Maurice Sendak, author of “Were the Wild Things Are” Dies at 83
DANBURY, Conn.—Maurice Sendak, the children’s book author and illustrator who saw the sometimes-dark side of childhood in books like “Where the Wild Things Are” and “In the Night Kitchen,” has died. He was 83.
Longtime friend and caretaker Lynn Caponera said she was with him when he died early Tuesday at a hospital in Danbury, Conn. She said he had a stroke on Friday.
“Where the Wild Things Are” earned Mr. Sendak a prestigious Caldecott Medal for the best children’s book of 1964 and became a hit movie in 2009. President Bill Clinton awarded Mr. Sendak a National Medal of the Arts in 1996 for his vast portfolio of work.
Mr. Sendak didn’t limit his career to a safe and successful formula of conventional children’s books, though it was the pictures he did for wholesome works such as Ruth Krauss’s “A Hole Is to Dig” and Else Holmelund Minarik’s “Little Bear” that launched his career.
“Where the Wild Things Are,” about a boy named Max who goes on a journey—sometimes a rampage—through his own imagination after he is sent to bed without supper, was quite controversial when it was published.

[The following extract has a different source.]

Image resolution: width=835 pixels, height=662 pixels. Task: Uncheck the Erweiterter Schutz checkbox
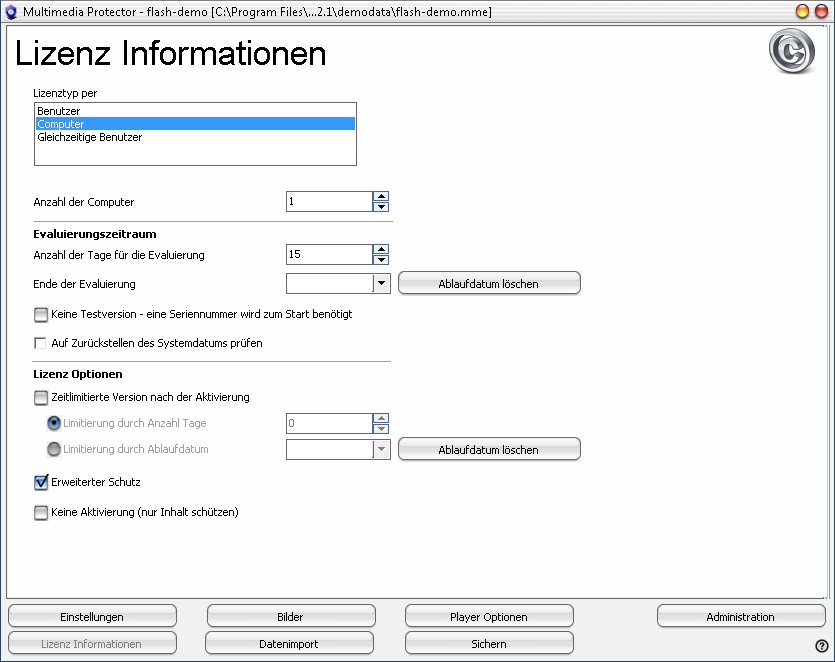tap(41, 482)
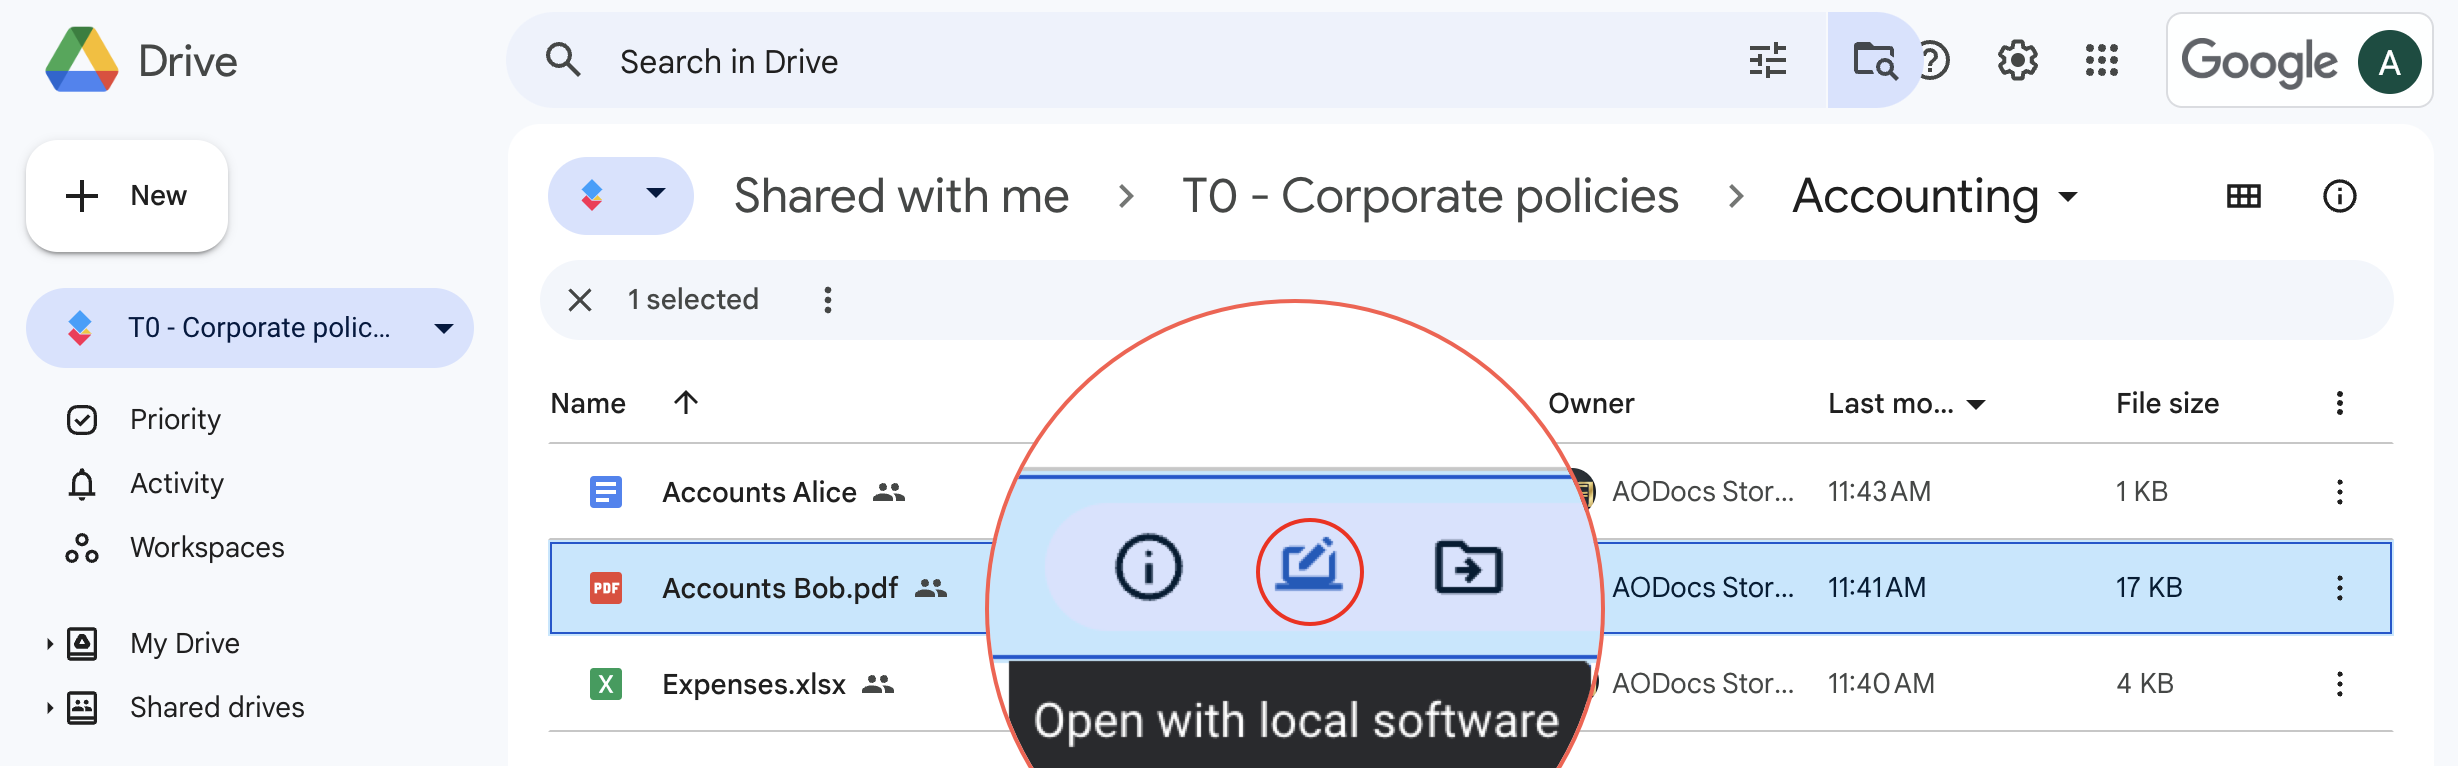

Born in 1928 and raised in Brooklyn, Mr. Sendak said he remembered the tears shed by his Jewish-Polish immigrant parents as they’d get news of atrocities and the deaths of relatives and friends. “My childhood was about thinking about the kids over there (in Europe). My burden is living for those who didn’t,” he said.
Mr. Sendak, his sister Natalie, and late brother Jack, were the last of the family on his father’s side since his other relatives didn’t move to the U.S. before the war. The only family member Mr. Sendak really knew on his mother’s side was his grandmother.
Mr. Sendak didn’t go to college and worked a string of odd jobs until he went to work at the famous toy store FAO Schwarz as a window dresser in 1948. But it was his childhood dream to be an illustrator and his break came in 1951 when he was commissioned to do the art for “Wonderful Farm” by Marcel Aymé.
By 1957 he was writing his own books.
Mr. Sendak received the international Hans Christian Andersen medal for illustration in 1970. In 1983 he won the Laura Ingalls Wilder Award from the American Library Association.